Outside the studio, John from Rochester, a vice-president at an energy engineering firm, has monopolized the attention of Elaine and Kathy with his denunciations of Mr. Obama's health-care reform law and the President's failed attempt to push climate change legislation through Congress.

"I'm voting for you," Elaine gushes.

Not quite as much, mind you, as when she sets her eyes on Mr. Beck in the flesh. That a recovering alcoholic and drug abuser, who takes medication for his attention deficit disorder, can summon this kind of devotion is either a testimony to Americans' hunger for a return to simpler times or Mr. Beck's persuasiveness.

"It's not surprising that somebody like Mr. Beck is able to stir up a certain portion of the country," Mr. Obama acknowledged recently, attributing the Fox News host's appeal to Americans' anxiety over their nation's economy and security.

As with Ms. Palin, Mr. Beck's true motives are the subject of widespread speculation. Is he merely interested in making money? If he is, he has certainly hit the mother lode, tapping a critical mass of Americans willing to shell out hundreds of dollars to attend one of his arena shows, buy his DVDs or subscribe to his website's "Insider Extreme" edition.

Yet, his transition from schlock jock radio host and self-described clown and entertainer into a nearly humourless conservative missionary has, if anything, led to a parsing of his audience. Those looking only to be entertained may be disappointed. Mr. Beck, in his current incarnation, seems increasingly to appeal to hard-core believers alone.

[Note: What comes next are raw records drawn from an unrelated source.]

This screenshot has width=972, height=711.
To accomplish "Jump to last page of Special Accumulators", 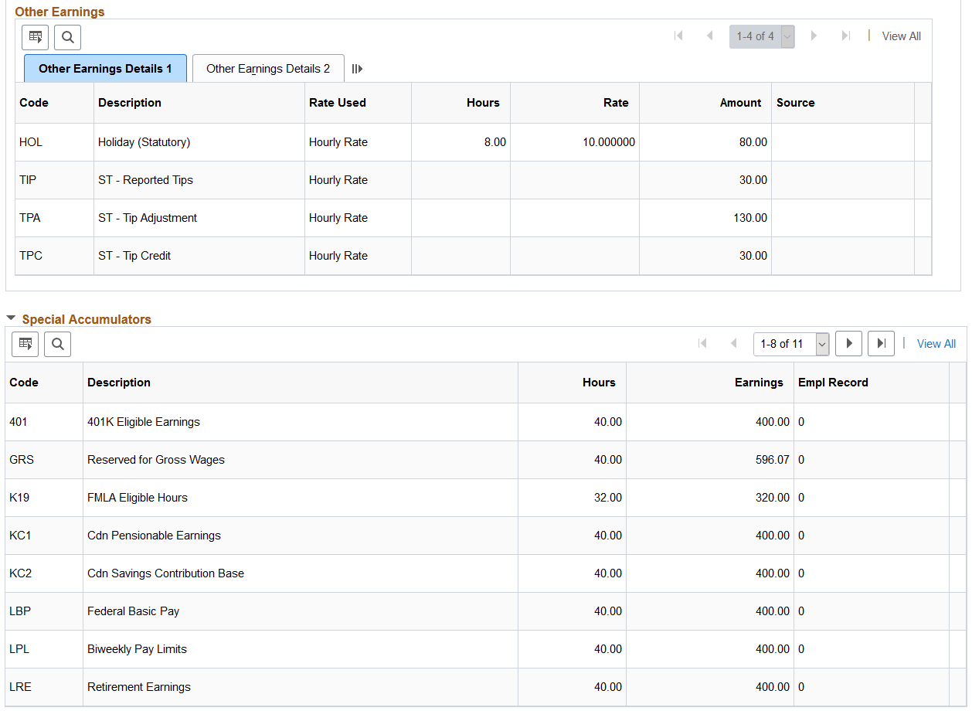I will point(881,343).
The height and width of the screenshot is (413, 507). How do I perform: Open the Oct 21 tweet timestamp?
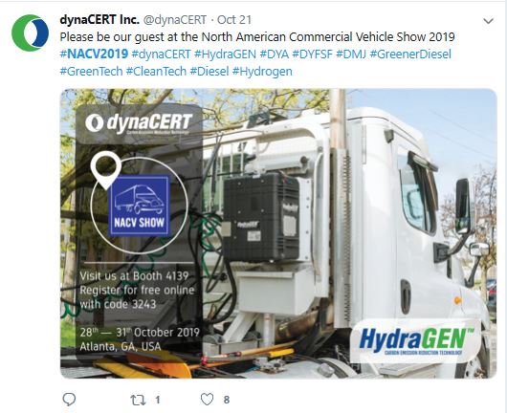234,20
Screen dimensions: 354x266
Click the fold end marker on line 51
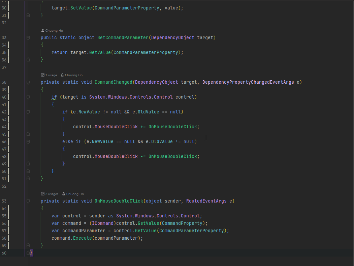[28, 178]
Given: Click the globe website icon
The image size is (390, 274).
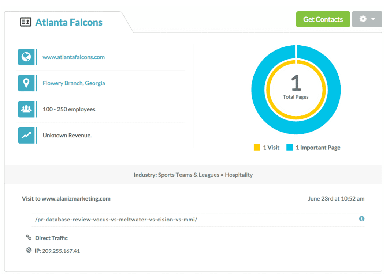Looking at the screenshot, I should tap(26, 57).
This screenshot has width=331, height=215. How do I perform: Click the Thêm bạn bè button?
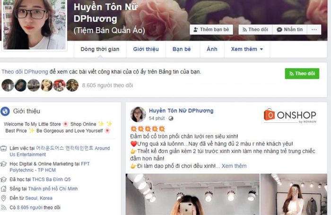[x=211, y=30]
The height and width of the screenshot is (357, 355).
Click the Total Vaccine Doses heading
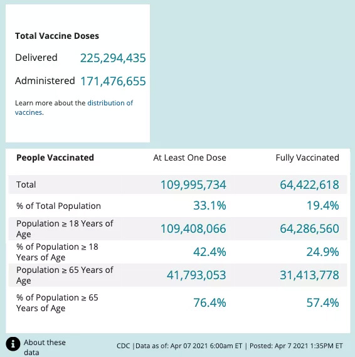point(57,36)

Whether this suggests, as Mr. Beck has, that "God dropped a giant sandbag on my head," calling him to "wake America up" is for a higher power to determine.

As we mingle outside the studio after the show, Mr. Beck exits, bodyguards and wife Tania in tow. Our invitations stipulated that he will not pose for photos or sign autographs, so no one dares ask.

"Thanks guys," he offers, somewhat smaller than life, as he walks off into the Manhattan night.